-- Working data --
⟨
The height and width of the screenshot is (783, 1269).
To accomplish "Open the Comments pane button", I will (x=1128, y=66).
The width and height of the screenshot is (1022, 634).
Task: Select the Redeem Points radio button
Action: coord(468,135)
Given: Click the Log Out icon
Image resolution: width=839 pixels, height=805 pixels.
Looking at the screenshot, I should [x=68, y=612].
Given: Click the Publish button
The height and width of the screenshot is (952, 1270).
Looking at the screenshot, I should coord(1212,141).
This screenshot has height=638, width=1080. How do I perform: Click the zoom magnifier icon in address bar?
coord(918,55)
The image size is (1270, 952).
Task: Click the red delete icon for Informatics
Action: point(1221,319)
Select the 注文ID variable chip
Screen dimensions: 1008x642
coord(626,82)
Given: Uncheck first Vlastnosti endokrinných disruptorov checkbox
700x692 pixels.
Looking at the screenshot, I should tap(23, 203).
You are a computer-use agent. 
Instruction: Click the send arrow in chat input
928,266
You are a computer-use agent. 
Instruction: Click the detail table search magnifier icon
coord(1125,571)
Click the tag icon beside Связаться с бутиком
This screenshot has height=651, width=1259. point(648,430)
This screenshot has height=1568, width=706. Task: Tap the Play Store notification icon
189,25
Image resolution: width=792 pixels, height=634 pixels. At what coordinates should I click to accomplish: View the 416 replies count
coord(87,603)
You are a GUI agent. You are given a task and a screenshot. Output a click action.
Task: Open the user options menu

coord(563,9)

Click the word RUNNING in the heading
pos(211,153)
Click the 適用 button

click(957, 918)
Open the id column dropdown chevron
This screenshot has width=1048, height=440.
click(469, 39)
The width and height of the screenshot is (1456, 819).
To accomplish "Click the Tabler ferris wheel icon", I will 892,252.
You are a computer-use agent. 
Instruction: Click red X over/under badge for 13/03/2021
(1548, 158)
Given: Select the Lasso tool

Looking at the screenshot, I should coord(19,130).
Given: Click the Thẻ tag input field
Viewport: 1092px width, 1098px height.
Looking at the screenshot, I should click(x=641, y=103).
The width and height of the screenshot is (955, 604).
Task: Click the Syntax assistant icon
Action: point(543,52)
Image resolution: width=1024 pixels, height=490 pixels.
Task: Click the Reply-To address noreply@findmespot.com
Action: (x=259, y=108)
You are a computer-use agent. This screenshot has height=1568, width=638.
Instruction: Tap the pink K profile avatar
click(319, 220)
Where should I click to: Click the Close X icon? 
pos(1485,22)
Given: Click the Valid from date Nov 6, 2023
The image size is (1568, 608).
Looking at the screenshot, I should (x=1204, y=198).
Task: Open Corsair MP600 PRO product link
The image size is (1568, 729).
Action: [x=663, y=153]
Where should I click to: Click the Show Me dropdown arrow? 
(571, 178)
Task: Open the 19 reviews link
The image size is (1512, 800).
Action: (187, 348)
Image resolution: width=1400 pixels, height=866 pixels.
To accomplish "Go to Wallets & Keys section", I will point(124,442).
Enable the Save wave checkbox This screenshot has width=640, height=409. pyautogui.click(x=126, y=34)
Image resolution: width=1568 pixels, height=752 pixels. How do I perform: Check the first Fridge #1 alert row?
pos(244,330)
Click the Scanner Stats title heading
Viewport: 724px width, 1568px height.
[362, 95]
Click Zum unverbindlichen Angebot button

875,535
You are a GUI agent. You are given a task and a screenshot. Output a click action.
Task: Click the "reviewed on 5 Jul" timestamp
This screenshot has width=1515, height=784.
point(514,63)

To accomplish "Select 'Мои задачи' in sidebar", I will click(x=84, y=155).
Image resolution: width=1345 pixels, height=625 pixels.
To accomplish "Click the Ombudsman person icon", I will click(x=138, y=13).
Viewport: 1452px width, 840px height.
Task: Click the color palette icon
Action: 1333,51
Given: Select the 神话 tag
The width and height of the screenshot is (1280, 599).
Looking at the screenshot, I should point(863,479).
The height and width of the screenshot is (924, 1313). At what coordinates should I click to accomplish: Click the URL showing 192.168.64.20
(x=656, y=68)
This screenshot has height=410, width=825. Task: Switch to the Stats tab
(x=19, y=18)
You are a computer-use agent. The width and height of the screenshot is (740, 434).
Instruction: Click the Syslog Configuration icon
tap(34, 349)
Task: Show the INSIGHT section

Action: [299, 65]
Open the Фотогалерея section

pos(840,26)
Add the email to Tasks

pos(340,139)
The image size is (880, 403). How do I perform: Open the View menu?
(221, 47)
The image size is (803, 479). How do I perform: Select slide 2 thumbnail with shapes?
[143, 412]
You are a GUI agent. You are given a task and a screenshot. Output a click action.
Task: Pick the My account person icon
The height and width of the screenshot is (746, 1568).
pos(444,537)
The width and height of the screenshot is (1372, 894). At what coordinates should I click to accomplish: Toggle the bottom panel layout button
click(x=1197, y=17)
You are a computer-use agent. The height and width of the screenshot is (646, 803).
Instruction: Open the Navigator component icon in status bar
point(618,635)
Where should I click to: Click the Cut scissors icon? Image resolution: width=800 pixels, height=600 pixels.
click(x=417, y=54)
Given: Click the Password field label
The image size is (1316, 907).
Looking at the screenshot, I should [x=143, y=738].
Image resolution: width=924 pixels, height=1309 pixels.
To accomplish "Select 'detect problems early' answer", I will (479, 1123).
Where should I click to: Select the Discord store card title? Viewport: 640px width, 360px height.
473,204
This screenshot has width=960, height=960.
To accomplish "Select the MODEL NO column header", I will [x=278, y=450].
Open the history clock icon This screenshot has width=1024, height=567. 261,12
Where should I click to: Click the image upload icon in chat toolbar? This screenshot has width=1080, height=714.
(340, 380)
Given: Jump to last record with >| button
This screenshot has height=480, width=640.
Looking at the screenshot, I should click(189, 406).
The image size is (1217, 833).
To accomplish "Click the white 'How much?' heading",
⟩
-- What to do --
In your answer, repeat each of the records exactly.

-- Solution to the exercise --
The height and width of the screenshot is (783, 1269).
To accomplish "Open the Comments pane button", I will (x=1128, y=66).
The width and height of the screenshot is (1022, 634).
Task: Select the Redeem Points radio button
Action: coord(468,135)
Given: Click the Log Out icon
Image resolution: width=839 pixels, height=805 pixels.
Looking at the screenshot, I should [x=68, y=612].
Given: Click the Publish button
The height and width of the screenshot is (952, 1270).
Looking at the screenshot, I should coord(1212,141).
This screenshot has height=638, width=1080. How do I perform: Click the zoom magnifier icon in address bar?
coord(918,55)
The image size is (1270, 952).
Task: Click the red delete icon for Informatics
Action: point(1221,319)
Select the 注文ID variable chip
Screen dimensions: 1008x642
coord(626,82)
Given: Uncheck first Vlastnosti endokrinných disruptorov checkbox
700x692 pixels.
Looking at the screenshot, I should tap(23, 203).
You are a computer-use agent. 
Instruction: Click the send arrow in chat input
928,266
You are a computer-use agent. 
Instruction: Click the detail table search magnifier icon
coord(1125,571)
Click the tag icon beside Связаться с бутиком
This screenshot has height=651, width=1259. point(648,430)
This screenshot has height=1568, width=706. Task: Tap the Play Store notification icon
189,25
Image resolution: width=792 pixels, height=634 pixels. At what coordinates should I click to accomplish: View the 416 replies count
coord(87,603)
You are a GUI agent. You are given a task and a screenshot. Output a click action.
Task: Open the user options menu

coord(563,9)

Click the word RUNNING in the heading
pos(211,153)
Click the 適用 button

click(957, 918)
Open the id column dropdown chevron
This screenshot has width=1048, height=440.
click(469, 39)
The width and height of the screenshot is (1456, 819).
To accomplish "Click the Tabler ferris wheel icon", I will 892,252.
You are a computer-use agent. 
Instruction: Click red X over/under badge for 13/03/2021
(1548, 158)
Given: Select the Lasso tool

Looking at the screenshot, I should coord(19,130).
Given: Click the Thẻ tag input field
Viewport: 1092px width, 1098px height.
Looking at the screenshot, I should click(x=641, y=103).
The width and height of the screenshot is (955, 604).
Task: Click the Syntax assistant icon
Action: point(543,52)
Image resolution: width=1024 pixels, height=490 pixels.
Task: Click the Reply-To address noreply@findmespot.com
Action: (x=259, y=108)
You are a computer-use agent. This screenshot has height=1568, width=638.
Instruction: Tap the pink K profile avatar
click(319, 220)
Where should I click to: Click the Close X icon? 
pos(1485,22)
Given: Click the Valid from date Nov 6, 2023
The image size is (1568, 608).
Looking at the screenshot, I should (x=1204, y=198).
Task: Open Corsair MP600 PRO product link
The image size is (1568, 729).
Action: [x=663, y=153]
Where should I click to: Click the Show Me dropdown arrow? 
(571, 178)
Task: Open the 19 reviews link
The image size is (1512, 800).
Action: (187, 348)
Image resolution: width=1400 pixels, height=866 pixels.
To accomplish "Go to Wallets & Keys section", I will point(124,442).
Enable the Save wave checkbox This screenshot has width=640, height=409. pyautogui.click(x=126, y=34)
Image resolution: width=1568 pixels, height=752 pixels. How do I perform: Check the first Fridge #1 alert row?
pos(244,330)
Click the Scanner Stats title heading
Viewport: 724px width, 1568px height.
[362, 95]
Click Zum unverbindlichen Angebot button

875,535
You are a GUI agent. You are given a task and a screenshot. Output a click action.
Task: Click the "reviewed on 5 Jul" timestamp
This screenshot has width=1515, height=784.
point(514,63)

To accomplish "Select 'Мои задачи' in sidebar", I will click(x=84, y=155).
Image resolution: width=1345 pixels, height=625 pixels.
To accomplish "Click the Ombudsman person icon", I will click(x=138, y=13).
Viewport: 1452px width, 840px height.
Task: Click the color palette icon
Action: 1333,51
Given: Select the 神话 tag
The width and height of the screenshot is (1280, 599).
Looking at the screenshot, I should point(863,479).
The height and width of the screenshot is (924, 1313). At what coordinates should I click to accomplish: Click the URL showing 192.168.64.20
(x=656, y=68)
This screenshot has height=410, width=825. Task: Switch to the Stats tab
(x=19, y=18)
You are a computer-use agent. The width and height of the screenshot is (740, 434).
Instruction: Click the Syslog Configuration icon
tap(34, 349)
Task: Show the INSIGHT section

Action: [299, 65]
Open the Фотогалерея section

pos(840,26)
Add the email to Tasks

pos(340,139)
The image size is (880, 403). How do I perform: Open the View menu?
(221, 47)
The image size is (803, 479). How do I perform: Select slide 2 thumbnail with shapes?
[143, 412]
You are a GUI agent. You are given a task and a screenshot. Output a click action.
Task: Pick the My account person icon
The height and width of the screenshot is (746, 1568).
pos(444,537)
The width and height of the screenshot is (1372, 894). At what coordinates should I click to accomplish: Toggle the bottom panel layout button
click(x=1197, y=17)
You are a computer-use agent. The height and width of the screenshot is (646, 803).
Instruction: Open the Navigator component icon in status bar
point(618,635)
Where should I click to: Click the Cut scissors icon? Image resolution: width=800 pixels, height=600 pixels.
click(x=417, y=54)
Given: Click the Password field label
The image size is (1316, 907).
Looking at the screenshot, I should [x=143, y=738].
Image resolution: width=924 pixels, height=1309 pixels.
To accomplish "Select 'detect problems early' answer", I will (479, 1123).
Where should I click to: Select the Discord store card title? Viewport: 640px width, 360px height.
473,204
This screenshot has width=960, height=960.
To accomplish "Select the MODEL NO column header", I will [x=278, y=450].
Open the history clock icon This screenshot has width=1024, height=567. 261,12
Where should I click to: Click the image upload icon in chat toolbar? This screenshot has width=1080, height=714.
(340, 380)
Given: Jump to last record with >| button
This screenshot has height=480, width=640.
Looking at the screenshot, I should click(189, 406).
The image size is (1217, 833).
To accomplish "Click the white 'How much?' heading",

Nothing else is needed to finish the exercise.